I peered outside the cabin’s window. The sun was just rising, lighting up the sky. I estimated it to be around 6 AM or so. My bunkmates were still asleep, which gave me enough time to jot down my thoughts in my journal.
Soon, everyone was stirring. Someone was knocking on our door. It was Caryl, telling us that we should head down to the Mediterranean deck for breakfast. Right. We got ready, and I was surprised to see that it was already around 8. I had forgotten the difference of the sunrise and sunset.

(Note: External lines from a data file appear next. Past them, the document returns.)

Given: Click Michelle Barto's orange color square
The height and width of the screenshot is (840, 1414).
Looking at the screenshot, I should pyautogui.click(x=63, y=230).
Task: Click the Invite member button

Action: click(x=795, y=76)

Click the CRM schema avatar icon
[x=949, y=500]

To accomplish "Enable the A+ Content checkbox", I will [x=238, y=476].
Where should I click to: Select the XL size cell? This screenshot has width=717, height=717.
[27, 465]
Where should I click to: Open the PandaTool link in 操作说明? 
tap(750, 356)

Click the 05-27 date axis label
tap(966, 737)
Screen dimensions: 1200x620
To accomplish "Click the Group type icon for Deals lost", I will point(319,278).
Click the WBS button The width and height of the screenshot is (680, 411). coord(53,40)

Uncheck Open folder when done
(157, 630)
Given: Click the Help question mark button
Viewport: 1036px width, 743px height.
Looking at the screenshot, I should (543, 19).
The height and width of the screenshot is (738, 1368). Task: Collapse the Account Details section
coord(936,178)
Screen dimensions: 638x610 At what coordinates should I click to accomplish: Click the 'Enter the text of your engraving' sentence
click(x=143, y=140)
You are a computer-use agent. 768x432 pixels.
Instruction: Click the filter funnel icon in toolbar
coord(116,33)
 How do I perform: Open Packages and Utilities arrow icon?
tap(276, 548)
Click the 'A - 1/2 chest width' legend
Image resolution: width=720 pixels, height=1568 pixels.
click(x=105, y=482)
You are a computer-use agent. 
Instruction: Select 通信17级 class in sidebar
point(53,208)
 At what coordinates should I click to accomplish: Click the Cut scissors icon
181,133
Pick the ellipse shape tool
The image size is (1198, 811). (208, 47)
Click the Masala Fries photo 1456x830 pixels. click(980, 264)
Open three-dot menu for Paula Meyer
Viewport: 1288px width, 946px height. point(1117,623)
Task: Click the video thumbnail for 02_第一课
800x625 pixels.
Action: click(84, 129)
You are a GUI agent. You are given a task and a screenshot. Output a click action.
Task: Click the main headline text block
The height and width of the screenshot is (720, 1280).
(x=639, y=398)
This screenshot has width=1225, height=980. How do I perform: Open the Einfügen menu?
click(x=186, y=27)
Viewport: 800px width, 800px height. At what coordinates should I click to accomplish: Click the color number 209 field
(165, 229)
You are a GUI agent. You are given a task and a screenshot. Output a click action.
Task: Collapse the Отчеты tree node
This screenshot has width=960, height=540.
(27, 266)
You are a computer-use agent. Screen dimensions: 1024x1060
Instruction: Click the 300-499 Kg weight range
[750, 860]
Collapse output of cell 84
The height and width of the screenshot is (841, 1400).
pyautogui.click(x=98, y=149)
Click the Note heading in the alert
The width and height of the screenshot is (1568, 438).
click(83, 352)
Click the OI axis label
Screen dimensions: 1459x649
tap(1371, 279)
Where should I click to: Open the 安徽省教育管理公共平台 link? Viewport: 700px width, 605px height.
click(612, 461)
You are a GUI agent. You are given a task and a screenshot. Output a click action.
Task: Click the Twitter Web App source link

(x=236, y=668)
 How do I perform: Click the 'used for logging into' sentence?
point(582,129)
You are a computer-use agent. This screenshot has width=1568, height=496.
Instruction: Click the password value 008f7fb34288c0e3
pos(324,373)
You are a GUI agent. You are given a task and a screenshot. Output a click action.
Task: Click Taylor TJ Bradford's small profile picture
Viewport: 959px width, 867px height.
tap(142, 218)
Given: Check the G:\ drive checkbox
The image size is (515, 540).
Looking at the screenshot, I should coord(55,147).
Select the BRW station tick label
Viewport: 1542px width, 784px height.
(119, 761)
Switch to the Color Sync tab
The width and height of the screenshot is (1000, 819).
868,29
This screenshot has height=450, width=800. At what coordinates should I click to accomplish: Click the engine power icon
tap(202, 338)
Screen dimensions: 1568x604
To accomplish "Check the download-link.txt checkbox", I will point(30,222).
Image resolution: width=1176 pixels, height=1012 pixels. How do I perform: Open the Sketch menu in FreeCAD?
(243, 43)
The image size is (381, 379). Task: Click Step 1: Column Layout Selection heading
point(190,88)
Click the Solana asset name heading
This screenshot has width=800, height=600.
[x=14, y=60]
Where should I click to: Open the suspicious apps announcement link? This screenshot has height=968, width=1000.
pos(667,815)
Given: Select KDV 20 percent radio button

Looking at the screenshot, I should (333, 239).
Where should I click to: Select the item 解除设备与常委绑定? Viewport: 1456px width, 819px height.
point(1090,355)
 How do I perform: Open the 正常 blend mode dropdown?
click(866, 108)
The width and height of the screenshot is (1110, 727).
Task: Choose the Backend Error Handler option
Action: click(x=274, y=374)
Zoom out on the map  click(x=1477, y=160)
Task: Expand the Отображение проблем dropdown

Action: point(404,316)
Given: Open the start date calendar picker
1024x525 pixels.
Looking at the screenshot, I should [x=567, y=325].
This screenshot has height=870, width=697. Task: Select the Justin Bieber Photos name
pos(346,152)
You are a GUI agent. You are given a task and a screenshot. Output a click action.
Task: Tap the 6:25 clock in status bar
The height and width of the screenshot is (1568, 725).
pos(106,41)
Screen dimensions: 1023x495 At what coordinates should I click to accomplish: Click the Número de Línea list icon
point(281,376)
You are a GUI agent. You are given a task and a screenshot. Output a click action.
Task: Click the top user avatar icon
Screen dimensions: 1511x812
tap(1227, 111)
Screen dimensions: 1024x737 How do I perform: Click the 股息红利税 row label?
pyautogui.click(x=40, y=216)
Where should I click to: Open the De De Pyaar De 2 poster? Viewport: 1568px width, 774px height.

Breakfast was buffet, and while I was admiring the pastries, one of the cooks greeted me “Magandang umaga.” I kid you not about the number of Pinoy crew on board Virgo. I think they outnumber the other nationalities combined. It’s easy to identify them though, not just by their looks, but also by their name tags. Aside from names that you can easily recognize, the word “Philippines” is written underneath it. In fact, the entire staff had their home countries written underneath their names. The staff is generally friendly and accommodating.
Breakfast: Round 1
Members of our group slowly trickled in to have breakfast. We were discussing last night’s adventure, where one cousin was missing for a few hours (he fell asleep inside the movie house), and our plans for the day. Someone wanted to go around Malacca which was one of the ship’s stops, but it turns out that because we woke up late, we actually missed it. So plans for a quick stop at Kuala Lumpur was made.
But first, we make use of the ship’s ammenities. We went exploring first, checking out the various places, restaurants and services the ship had. There was a library (which I ironically wasn’t able to visit!), a spa and beauty wellness center, a gym and a dance hall/bar. Of course, there’s an onboard casino which Resort’s World is known for.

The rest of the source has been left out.